Grateful? Yes, actually, which is funny because as I said, it's been a busy 2014 already. Launches! Openings! Special Events! And other Must-Attend happenings had me a little road-weary by the first day of summer. Pathetic, but true. And in true journalistic fashion, I was verging on becoming jaded, the writer's equivalent of being a snivelling whiner.
Mission Hill, however, knows how to create an occasion, and with the invite-only cachet -- a small gathering of journalists and Mission Hill Family Estate Wine Club members, plus a few other friends of the winery, I suspect -- plus it was a major international sculpture exhibition opening right here, in the valley. Furthermore, the sculptor of the 42 pieces, Steinunn Thórarinsdóttir, would be in attendance from Reykavik, Iceland. Iceland seems to be punching well above its weight class drawing half of Western Canada to its geysers and Nordic-chic cultural coolness these days. Why would I not go?

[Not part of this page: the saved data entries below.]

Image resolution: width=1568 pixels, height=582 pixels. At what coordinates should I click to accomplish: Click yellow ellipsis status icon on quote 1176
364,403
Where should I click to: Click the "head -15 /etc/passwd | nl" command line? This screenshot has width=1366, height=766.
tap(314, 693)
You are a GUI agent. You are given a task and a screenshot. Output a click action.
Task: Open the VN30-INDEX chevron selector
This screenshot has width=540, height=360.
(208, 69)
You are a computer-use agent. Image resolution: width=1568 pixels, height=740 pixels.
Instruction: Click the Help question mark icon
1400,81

As I walked through the keystone arch and into the loggia-framed courtyard, I was handed a handed a glass of the Terroir Collection 2013 Rosé. (More on this in a second.) Although I've seen it a million times, I stopped involuntarily and tipped back on my heels as I stared at the bell tower. Mission Hill's architecture never fails to impress me with its ambition and self-assurredness. It's the kind of winery that few Canadians would ever dare build, but Anthony von Mandl did. And it has been a significant part of why the Okanagan has reached the heights it has.

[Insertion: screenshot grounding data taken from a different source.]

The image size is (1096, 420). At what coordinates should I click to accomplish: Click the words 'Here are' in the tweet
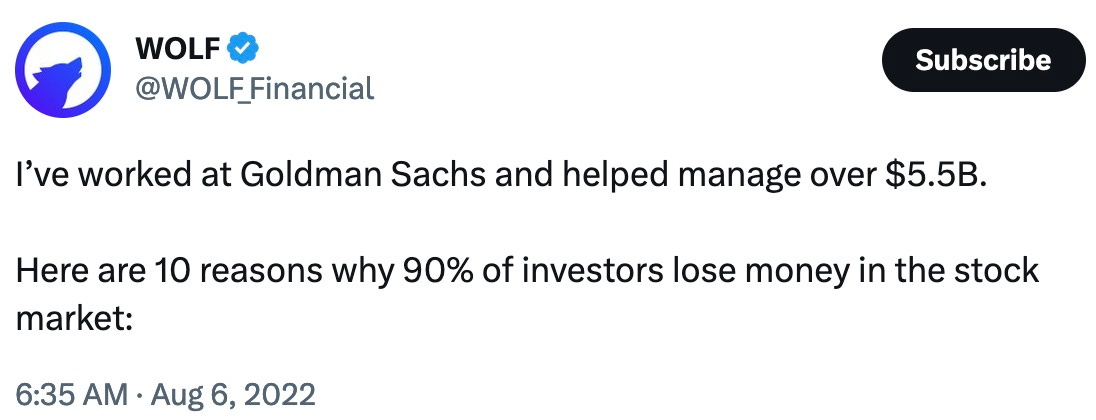pos(78,271)
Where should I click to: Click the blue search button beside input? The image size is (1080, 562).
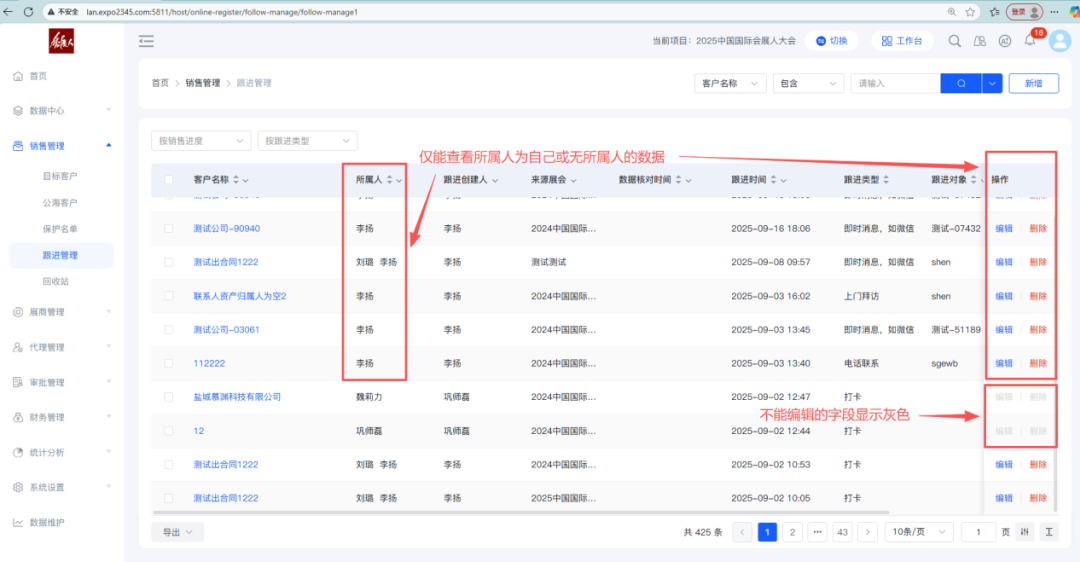click(960, 83)
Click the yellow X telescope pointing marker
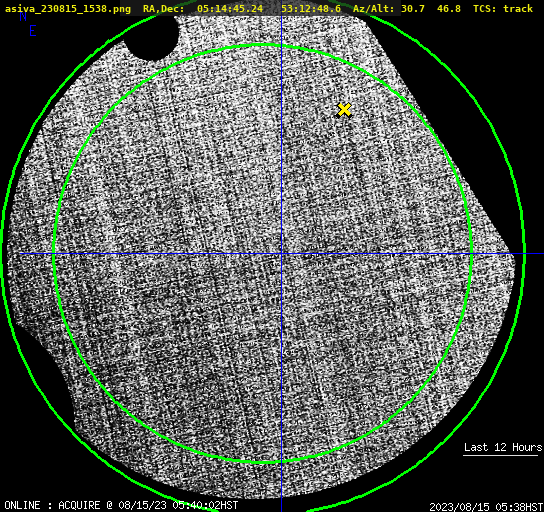Image resolution: width=544 pixels, height=512 pixels. click(344, 110)
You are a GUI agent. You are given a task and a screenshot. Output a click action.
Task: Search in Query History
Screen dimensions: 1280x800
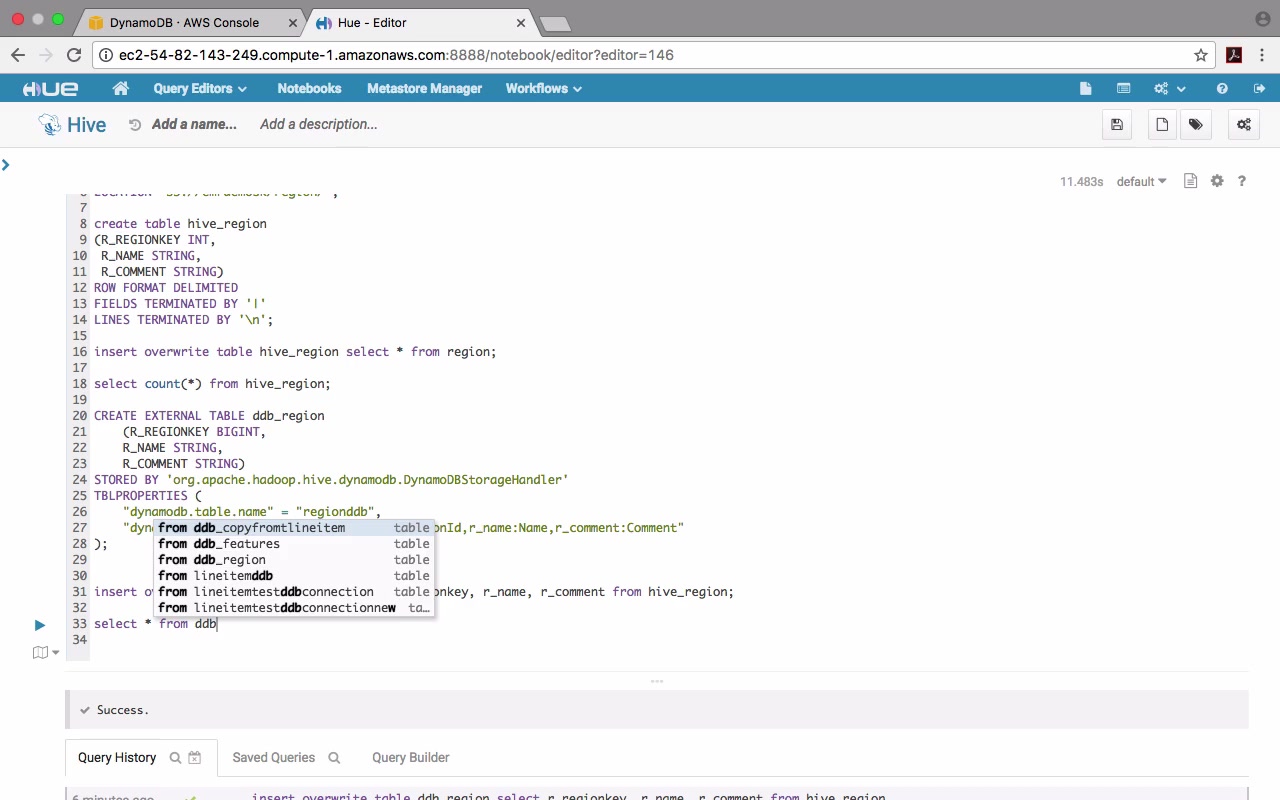coord(175,758)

We were ushered into the Chagall Room, where proprietor Anthony von Mandl (wearing his Order of Canada pin) and Thóraninsdóttir (wearing her Order of the Falcon pin) gave us the background of the deal-making that went into the largest exhibit of Thóraninsdóttir's sculptures to date in North America, from just an initial meeting and conversation in summer of 2013, to having crates arriving at the winery less than a year later.
Thórarinsdóttir, somewhat statuesque herself, was warm and charming. She spoke about how her son has been the model for all of her sculptures. While he has had to sit for countless hours (albeit as a paid model), he likes that his image might outlast a future catastrophy or calamity, and be found by people who assume that he was worshipped as a god. She also spoke of the reality of living in Iceland, with its extreme light and darkness, and its elemental landscape that dictates the rhythms of Icelanders lives.
Our group was then taken on a tour of the sculptures in the courtyard and in the cellar by Thóraninsdóttir. The occasion seemed to be a good time to launch its first new collection in 8 years, so we sipped barrel samples from the as-yet unreleased Terroir Collection collection. Again, why would I not? (The Terroir Collection is limited in its production. The 2012 sauv blanc: 19 barrels produced. The 2012 merlot: 13 barrels produced. The 2012 chardonnay: 19 barrels produced. The 2011 syrah: 13 barrels produced. The 2013 rosé: 223 cases produced. These wines are only available from the winery.)
Now it will get very boring if I try to describe the sculptures, their subtle particularieties, and their specific settings here. Instead I just urge you to visit the winery. Take in the exhibit. Drink in the views. Eat at the restaurant and savour the wines. In this current fashion -- at least in food and wine journalism -- of celebrating the micro, the obscure and the fleeting, it's a nice palate cleanser to just let yourself be blown away by scale and magnitude. And that is what Mission Hill does very, very well.
Many of the sculptures looked very much at home at Mission Hill. Von Mandl mentioned "Gate" more than once. It's a cast iron and glass form, standing in a wide stance, with hands clasped behind his back, head bowed andslightly casting a look over the vineyards and lake from the north loggia of the winery. He mentioned that he often stands like that. And that he intended to purchase "one, two, or three" of Thórarinsdóttir's pieces to remain at Mission Hill. My money is on "Gate."
Encounters with Iceland exhibit runs from June 22, 2014 to October 2014 at Mission Hill Winery, British Columbia, Canada.